EDITORIAL – EDIÇÃO 13 | AGOSTO 2025

EDITORIAL – EDIÇÃO 13 | AGOSTO 2025

Herdamos a ideia de que devemos tudo à terra. Que é ela que nos dá nome, lugar, substância. Mas raramente perguntamos o que fizemos por ela, além de a nomear com orgulho nos dias de festa. Estar num lugar não é o mesmo que pertencer, e pertencer não é o mesmo que cuidar.

Fala-se muito de raízes, mas algumas são só teimosia, ou medo, ou preguiça de pensar um destino. E há pertenças que não passam de hábitos cansados. A verdade é que a terra só nos reconhece se a pensarmos, se viver em nós e nós nela, se a confrontarmos. Se não a deixarmos cair no esquecimento nem no folclore de domingo.

Grande parte do nosso país vai vivendo à espera de uma expectativa nunca consumada de que alguém resolva tudo. Corremos o risco de estarmos a tornar-nos espectadores da nossa própria paisagem. Olhamos para ela como quem vê um postal antigo, com ternura, mas sem urgência, sem desconforto. Talvez seja altura de voltarmos a pôr as mãos na terra, não para a venerar, mas para a pensar, para a reconstruir com lucidez.

Há aldeias onde já ninguém acende luzes. Há palavras que deixaram de se dizer porque já ninguém sabe o que querem dizer. Há linhas de comboio por onde nada passa, a não ser o vento e pó. E há territórios onde a única coisa que chega é o silêncio, não o do descanso, mas o do abandono.

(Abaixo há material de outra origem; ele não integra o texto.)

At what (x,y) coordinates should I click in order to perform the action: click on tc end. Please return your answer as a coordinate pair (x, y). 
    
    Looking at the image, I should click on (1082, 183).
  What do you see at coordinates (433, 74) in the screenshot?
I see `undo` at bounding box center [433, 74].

E depois há os poucos que vão resistindo e invertendo a narrativa, tantas vezes olhados apenas como românticos ou pitorescos. Os que semeiam com afeto e tratam os animais pelo nome. Os que não deixam cair as árvores nem os gestos. Os que ainda acreditam que habitar é um verbo ativo. Que estar num lugar é um ato de responsabilidade, não de passividade.

Esse imenso Portugal interior não vai ser salvo por discursos, nem por fundos europeus mal-amanhados. Vai ser salvo, se o for, por quem se sujeita, por quem age antes de ter certezas. Por quem aceita viver longe de tudo e mesmo assim continuar a cuidar. E também por quem visita estes lugares, todos os anos, com respeito e afeto, contribuindo para a economia local.

Agosto, com todo o seu calor e suspensão, pode ser o mês do repouso. Mas não tem de ser o da anestesia. Pode ser o tempo de olhar o país de frente, sem sentimentalismos nem slogans. De perguntar: o que é que ainda queremos construir? O que é que ainda estamos dispostos a perder? E, mais duro, o que é que já perdemos sem notar?

Portugalidade não é um rótulo. É uma luta permanente entre o que somos e o que fingimos ser. Entre o que preservamos e o que deixamos definhar. Se há algum sentido em continuar a usar esta palavra, que seja para incomodar, para exigir mais. Para obrigar a uma escolha: ou fazemos parte da paisagem, ou limitamo-nos a vê-la desaparecer pela janela do carro.